NSString Subclass or Wrapper Class or Category


I'm currently helping a client that needs to change the language in their app due to certain governmental guidelines (medical vs wellness wording). Their app is huge and all the strings are contained in the code i.e. (stringWithFormat/hardcoded), none of it is in an external table. Meaning this would be a huge manual task.

At a undetermined point in the future the client believes they will receive approval to return to their current wording and will want to switch the strings back. Most of the changes will literally be switching a single problematic word to a less problematic word.

I thought that maybe if I could change the strings at run time based on a bool switch that it might eliminate the manual work involved and it would let me switch the language back when needed.

First attempt:

+ (instancetype)stringWithFormat:(NSString *)format, ...
{
   va_list args;
   va_start(args,format);
   //todo check flag if we're changing the language
   //todo replace problematic word from 'format'
   NSString *result = [NSString stringWithFormat:format,args];

   return result;
}

I first quickly coded up a category to override stringWithFormat to replace problematic words. I forgot that I would lose the original implementation of stringWithFormat. This resulted in endless recursion.

Next Attempt (subclass):

I started an attempt to subclass NSString but hit a stackoverflow post saying that if my solution was to subclass a class cluster then I didn't understand my problem because subclassing a class cluster is almost never done.

Final Option (wrapper):

My final attempt would be to write a wrapper class but that kind of defeats the original purpose which was to avoid having to manually seek out each string in the app.

I'm not really sure how to approach this problem anymore. What do I do if I need to add/override functionality to one of the core classes.


Solution

  • There is nothing wrong with the idea of your first attempt, just a little mistake in its implementation. Change:

    NSString *result = [NSString stringWithFormat:format,args];
    

    to:

    NSString *result = [NSString alloc] initWithFormat:format arguments:args];
    

    which is the expansion of stringWithFormat: and the interception will work.

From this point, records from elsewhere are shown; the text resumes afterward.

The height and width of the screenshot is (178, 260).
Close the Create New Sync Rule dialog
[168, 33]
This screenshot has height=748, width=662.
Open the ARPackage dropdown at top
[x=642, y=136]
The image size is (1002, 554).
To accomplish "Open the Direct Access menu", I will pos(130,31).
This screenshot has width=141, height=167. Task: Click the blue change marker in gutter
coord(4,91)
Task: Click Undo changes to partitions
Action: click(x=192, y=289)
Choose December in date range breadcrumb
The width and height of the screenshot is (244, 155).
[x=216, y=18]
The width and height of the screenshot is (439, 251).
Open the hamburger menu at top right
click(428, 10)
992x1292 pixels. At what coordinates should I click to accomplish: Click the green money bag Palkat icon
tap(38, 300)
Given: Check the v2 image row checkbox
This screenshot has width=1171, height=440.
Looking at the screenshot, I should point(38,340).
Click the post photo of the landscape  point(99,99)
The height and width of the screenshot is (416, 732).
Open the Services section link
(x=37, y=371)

    Thoughts about class clusters are a red herring in this particular situation, the front class for a cluster (NSString) must provide implementations for class methods (+stringWithFormat:), so you can use a simple category to intercept them.

    However, having intercepted +stringWithFormat: be careful. A simple test will show you it is used a lot by the frameworks and you do not wish to break them - as my first simple test did by simply changing "d" to "c", which changes "window" to "wincow", which in turn broke the binding setup of Xcode's default app which binds the property "window"...

    If you are changing health-related words you might be OK, whole strings would be better.

    A better approach might be to simply write a RE to match all the literal strings in the code and replace them by function(string) for some function (not method) you write to do the conversion.